◆ **Task to complete**
Return exactly the lines below, starting with the one that has "Website Accessibility Assistance (482, 2508)" and going on through the one that has "倾国倾城 (961, 333)".

*** Supplied data ***

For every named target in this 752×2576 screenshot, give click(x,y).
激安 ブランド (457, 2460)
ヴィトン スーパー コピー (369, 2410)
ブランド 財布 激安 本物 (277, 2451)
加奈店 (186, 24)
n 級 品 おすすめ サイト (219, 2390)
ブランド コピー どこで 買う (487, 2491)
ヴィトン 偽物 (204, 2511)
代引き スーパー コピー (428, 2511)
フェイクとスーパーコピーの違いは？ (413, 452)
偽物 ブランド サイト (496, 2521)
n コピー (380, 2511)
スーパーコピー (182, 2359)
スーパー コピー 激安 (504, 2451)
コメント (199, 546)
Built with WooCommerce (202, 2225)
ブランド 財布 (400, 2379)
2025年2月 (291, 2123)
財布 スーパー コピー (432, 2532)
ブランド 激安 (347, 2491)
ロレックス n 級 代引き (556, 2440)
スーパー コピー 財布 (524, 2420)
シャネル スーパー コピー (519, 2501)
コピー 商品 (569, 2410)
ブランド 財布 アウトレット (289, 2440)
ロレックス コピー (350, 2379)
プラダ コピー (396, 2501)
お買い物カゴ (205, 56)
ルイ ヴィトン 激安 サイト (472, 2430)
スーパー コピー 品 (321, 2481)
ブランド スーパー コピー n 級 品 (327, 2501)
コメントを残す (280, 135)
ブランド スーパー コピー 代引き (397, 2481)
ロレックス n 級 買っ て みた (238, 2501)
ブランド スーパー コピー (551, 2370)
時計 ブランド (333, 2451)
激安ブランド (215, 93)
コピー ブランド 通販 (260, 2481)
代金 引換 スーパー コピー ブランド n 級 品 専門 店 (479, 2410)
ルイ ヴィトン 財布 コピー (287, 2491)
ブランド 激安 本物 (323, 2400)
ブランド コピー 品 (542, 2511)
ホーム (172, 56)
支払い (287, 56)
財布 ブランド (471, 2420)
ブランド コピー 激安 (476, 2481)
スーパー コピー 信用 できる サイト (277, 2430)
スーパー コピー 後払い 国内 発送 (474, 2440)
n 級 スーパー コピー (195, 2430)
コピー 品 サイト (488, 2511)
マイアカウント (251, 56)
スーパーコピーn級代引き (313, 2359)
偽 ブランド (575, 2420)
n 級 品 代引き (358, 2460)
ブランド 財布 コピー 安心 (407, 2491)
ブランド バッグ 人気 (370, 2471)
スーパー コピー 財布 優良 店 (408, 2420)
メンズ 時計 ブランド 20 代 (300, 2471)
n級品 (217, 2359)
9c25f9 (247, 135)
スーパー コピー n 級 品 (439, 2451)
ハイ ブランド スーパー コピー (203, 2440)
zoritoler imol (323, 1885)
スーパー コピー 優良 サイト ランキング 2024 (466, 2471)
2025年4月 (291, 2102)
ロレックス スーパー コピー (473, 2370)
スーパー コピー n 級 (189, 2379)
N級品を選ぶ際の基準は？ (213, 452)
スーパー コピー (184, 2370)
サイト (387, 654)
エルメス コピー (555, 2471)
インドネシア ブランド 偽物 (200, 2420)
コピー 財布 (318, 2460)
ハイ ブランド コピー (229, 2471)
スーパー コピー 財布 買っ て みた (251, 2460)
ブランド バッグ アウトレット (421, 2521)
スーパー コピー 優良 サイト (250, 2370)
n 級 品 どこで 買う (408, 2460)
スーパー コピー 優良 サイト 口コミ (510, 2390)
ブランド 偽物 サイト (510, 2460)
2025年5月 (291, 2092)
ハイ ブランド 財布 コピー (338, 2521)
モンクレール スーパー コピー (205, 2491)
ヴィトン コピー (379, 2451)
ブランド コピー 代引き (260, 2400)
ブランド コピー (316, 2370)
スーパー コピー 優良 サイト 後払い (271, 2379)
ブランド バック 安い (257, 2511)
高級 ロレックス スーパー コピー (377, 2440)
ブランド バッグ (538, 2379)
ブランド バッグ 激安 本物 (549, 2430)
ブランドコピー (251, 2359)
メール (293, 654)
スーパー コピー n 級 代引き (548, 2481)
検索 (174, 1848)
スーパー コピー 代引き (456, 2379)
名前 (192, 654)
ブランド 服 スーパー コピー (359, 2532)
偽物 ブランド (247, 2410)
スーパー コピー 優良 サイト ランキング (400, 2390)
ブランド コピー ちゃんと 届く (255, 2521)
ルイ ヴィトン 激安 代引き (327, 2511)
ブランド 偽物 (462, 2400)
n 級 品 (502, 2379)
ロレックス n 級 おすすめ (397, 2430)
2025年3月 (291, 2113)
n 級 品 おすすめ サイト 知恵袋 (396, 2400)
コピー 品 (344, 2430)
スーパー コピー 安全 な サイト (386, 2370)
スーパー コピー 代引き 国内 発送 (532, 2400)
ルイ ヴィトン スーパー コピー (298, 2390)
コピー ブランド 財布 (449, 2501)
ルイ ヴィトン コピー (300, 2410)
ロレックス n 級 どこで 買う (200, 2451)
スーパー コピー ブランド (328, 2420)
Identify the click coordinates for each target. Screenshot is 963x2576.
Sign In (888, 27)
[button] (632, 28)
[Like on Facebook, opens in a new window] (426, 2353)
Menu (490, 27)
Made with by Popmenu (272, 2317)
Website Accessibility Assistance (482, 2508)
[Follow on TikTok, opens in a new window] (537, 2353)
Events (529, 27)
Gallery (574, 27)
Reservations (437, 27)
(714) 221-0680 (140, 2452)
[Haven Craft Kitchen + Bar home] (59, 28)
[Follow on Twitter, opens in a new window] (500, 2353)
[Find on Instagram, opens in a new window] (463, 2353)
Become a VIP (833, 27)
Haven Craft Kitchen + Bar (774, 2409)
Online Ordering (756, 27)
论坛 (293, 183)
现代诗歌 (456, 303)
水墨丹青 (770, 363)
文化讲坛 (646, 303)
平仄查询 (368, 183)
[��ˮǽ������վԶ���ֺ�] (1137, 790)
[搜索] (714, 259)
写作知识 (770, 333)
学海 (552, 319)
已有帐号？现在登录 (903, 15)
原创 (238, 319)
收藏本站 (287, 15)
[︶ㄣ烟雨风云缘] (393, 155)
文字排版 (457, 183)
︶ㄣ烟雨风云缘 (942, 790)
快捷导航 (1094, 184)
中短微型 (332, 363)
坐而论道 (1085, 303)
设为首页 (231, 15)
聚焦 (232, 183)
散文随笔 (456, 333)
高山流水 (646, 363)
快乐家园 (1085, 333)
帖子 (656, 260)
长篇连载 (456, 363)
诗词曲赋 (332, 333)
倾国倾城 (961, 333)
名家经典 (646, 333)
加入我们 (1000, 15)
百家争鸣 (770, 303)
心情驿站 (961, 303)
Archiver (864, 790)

*** End of Supplied data ***

◆ **Written answer**
Website Accessibility Assistance (482, 2508)
[Follow on TikTok, opens in a new window] (537, 2353)
Events (529, 27)
Gallery (574, 27)
Reservations (437, 27)
(714) 221-0680 (140, 2452)
[Haven Craft Kitchen + Bar home] (59, 28)
[Follow on Twitter, opens in a new window] (500, 2353)
[Find on Instagram, opens in a new window] (463, 2353)
Become a VIP (833, 27)
Haven Craft Kitchen + Bar (774, 2409)
Online Ordering (756, 27)
论坛 (293, 183)
现代诗歌 (456, 303)
水墨丹青 (770, 363)
文化讲坛 (646, 303)
平仄查询 (368, 183)
[��ˮǽ������վԶ���ֺ�] (1137, 790)
[搜索] (714, 259)
写作知识 (770, 333)
学海 (552, 319)
已有帐号？现在登录 (903, 15)
原创 (238, 319)
收藏本站 (287, 15)
[︶ㄣ烟雨风云缘] (393, 155)
文字排版 (457, 183)
︶ㄣ烟雨风云缘 (942, 790)
快捷导航 (1094, 184)
中短微型 (332, 363)
坐而论道 (1085, 303)
设为首页 (231, 15)
聚焦 (232, 183)
散文随笔 (456, 333)
高山流水 (646, 363)
快乐家园 (1085, 333)
帖子 (656, 260)
长篇连载 (456, 363)
诗词曲赋 (332, 333)
倾国倾城 (961, 333)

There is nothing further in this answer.